Prevalence of Clonal Hematopoiesis Mutations in Tumor-Only Clinical Genomic Profiling of Solid Tumors.

IMPORTANCE

Although clonal hematopoiesis (CH) is well described in aging healthy populations, few studies have addressed the practical clinical implications of these alterations in solid-tumor sequencing.

OBJECTIVE

To identify and quantify CH-related mutations in patients with solid tumors using matched tumor-blood sequencing, and to establish the proportion that would be misattributed to the tumor based on tumor-only sequencing (unmatched analysis).

DESIGN, SETTING, AND PARTICIPANTS: Retrospective analysis of samples from 17 469 patients with solid cancers who underwent prospective clinical sequencing of DNA isolated from tumor tissue and matched peripheral blood using the MSK-IMPACT assay between January 2014 and August 2017.
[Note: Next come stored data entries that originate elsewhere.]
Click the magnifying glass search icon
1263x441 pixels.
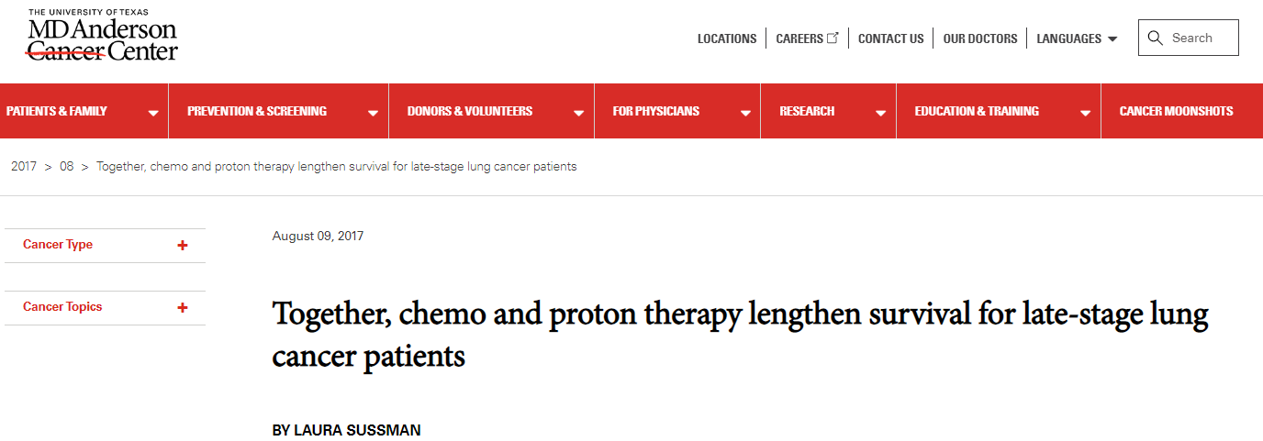(1156, 39)
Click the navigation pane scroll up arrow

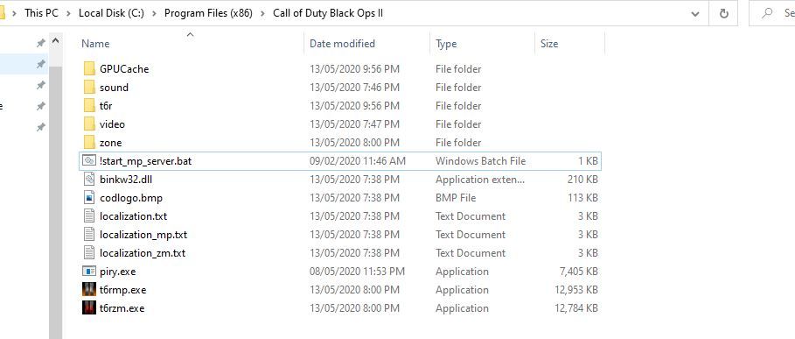click(x=55, y=40)
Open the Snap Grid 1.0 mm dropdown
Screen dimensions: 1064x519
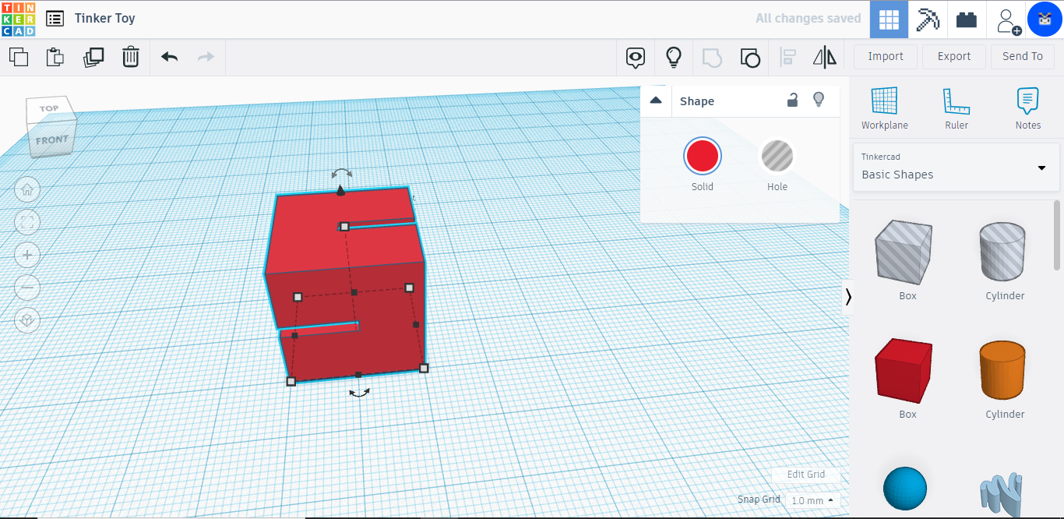(x=812, y=500)
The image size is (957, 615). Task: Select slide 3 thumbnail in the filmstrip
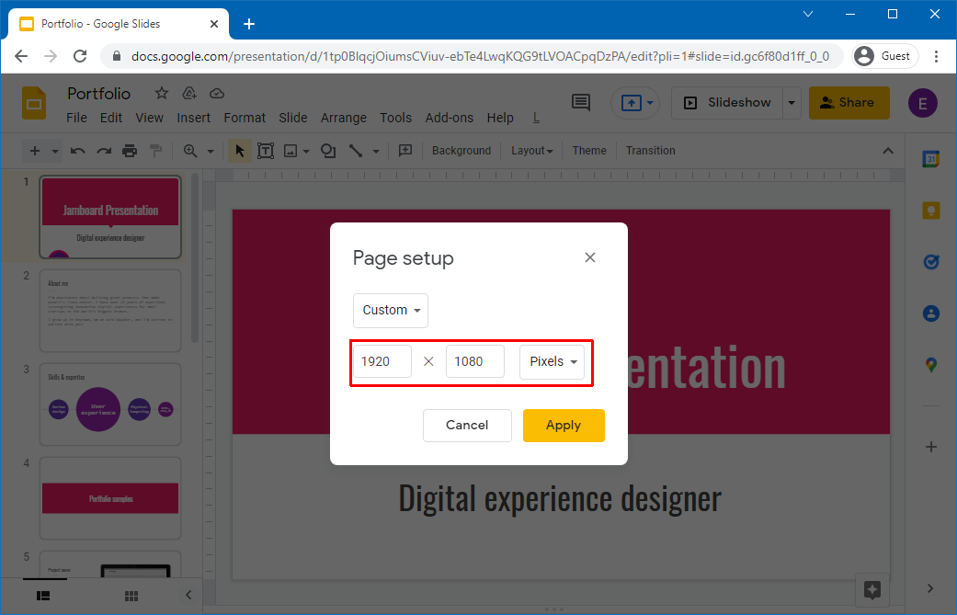tap(109, 404)
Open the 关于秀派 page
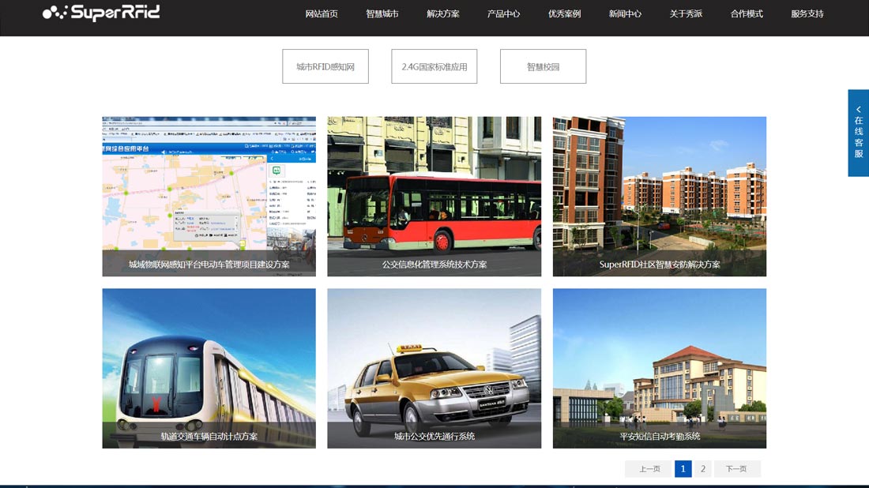 point(686,13)
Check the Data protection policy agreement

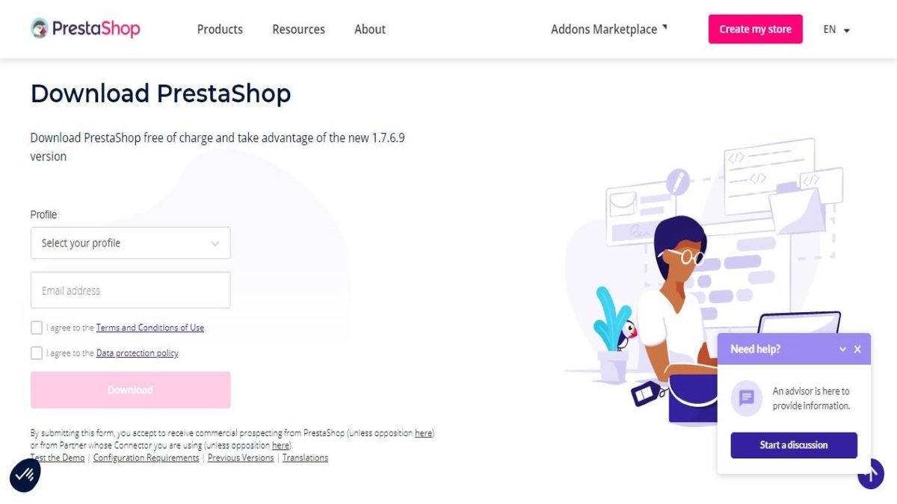[x=36, y=352]
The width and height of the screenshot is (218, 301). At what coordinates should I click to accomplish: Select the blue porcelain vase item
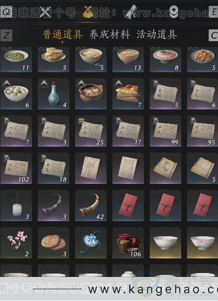pos(54,94)
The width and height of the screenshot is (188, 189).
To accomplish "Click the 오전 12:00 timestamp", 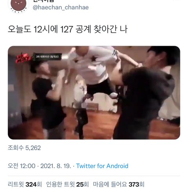I will click(x=22, y=166).
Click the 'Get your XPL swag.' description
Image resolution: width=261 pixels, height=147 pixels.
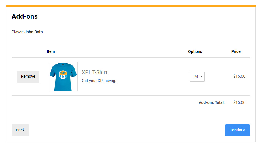99,81
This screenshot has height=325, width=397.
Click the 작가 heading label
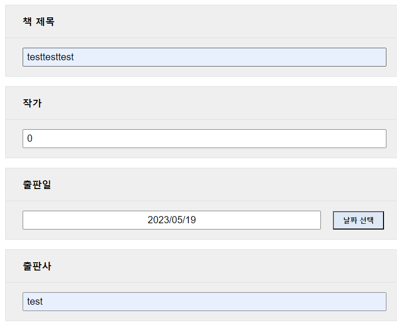point(32,103)
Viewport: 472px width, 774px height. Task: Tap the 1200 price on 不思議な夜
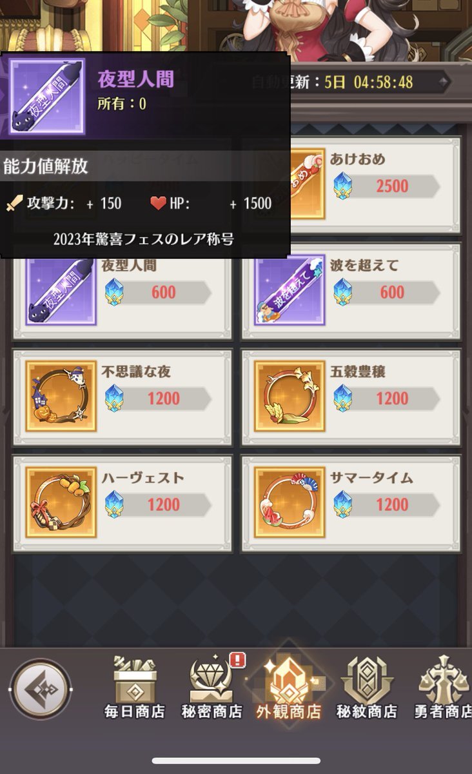pyautogui.click(x=158, y=399)
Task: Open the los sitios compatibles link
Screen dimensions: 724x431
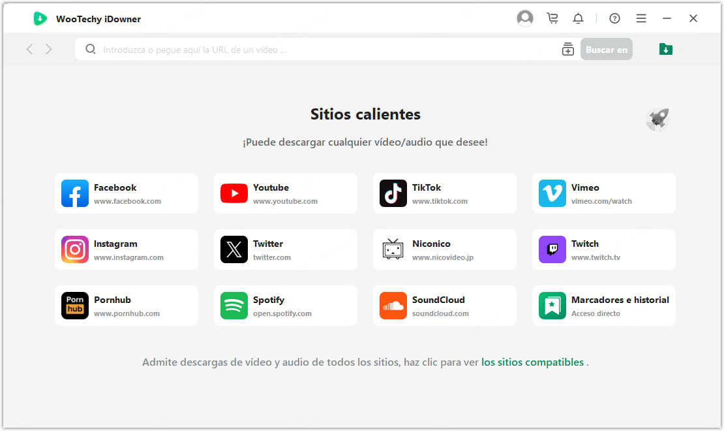Action: 532,362
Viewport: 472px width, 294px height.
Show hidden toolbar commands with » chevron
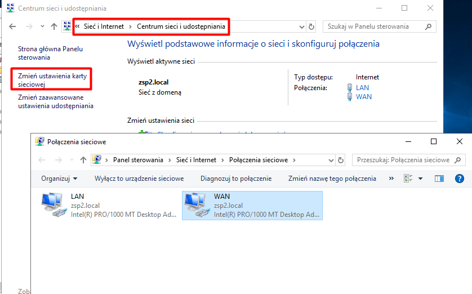tap(391, 179)
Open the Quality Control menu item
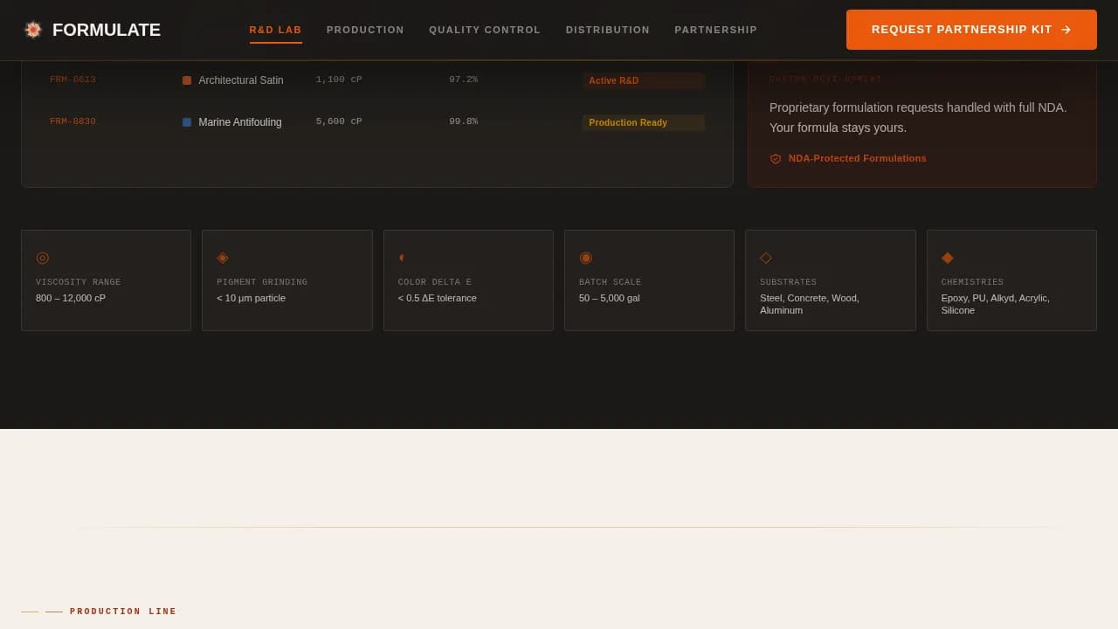 point(485,29)
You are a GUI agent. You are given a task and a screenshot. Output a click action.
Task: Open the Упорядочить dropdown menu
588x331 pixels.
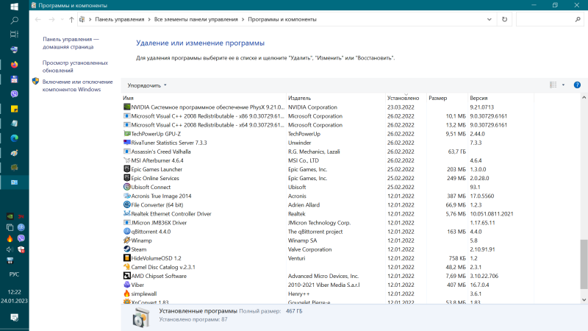[x=146, y=85]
MAIN OUTCOMES AND MEASURES

We identified the presence of CH-related mutations in each patient's blood leukocytes and quantified the fraction of DNA molecules harboring the mutation in the corresponding matched tumor sample.

RESULTS

The mean age of the 17 469 patients with cancer at sample collection was 59.2 years (range, 0.3-98.9 years); 53.6% were female. We identified 7608 CH-associated mutations in the blood of 4628 (26.5%) patients. A total of 1075 (14.1%) CH-associated mutations were also detectable in the matched tumor above established thresholds for calling somatic mutations. Overall, 912 (5.2%) patients would have had at least 1 CH-associated mutation erroneously called as tumor derived in the absence of matched blood sequencing. A total of 1061 (98.7%) of these mutations were absent from population scale databases of germline polymorphisms and therefore would have been challenging to filter informatically. Annotating variants with OncoKB classified 534 (49.7%) as oncogenic or likely oncogenic.

CONCLUSIONS AND RELEVANCE

This study demonstrates how CH-derived mutations could lead to erroneous reporting and treatment recommendations when tumor-only sequencing is used.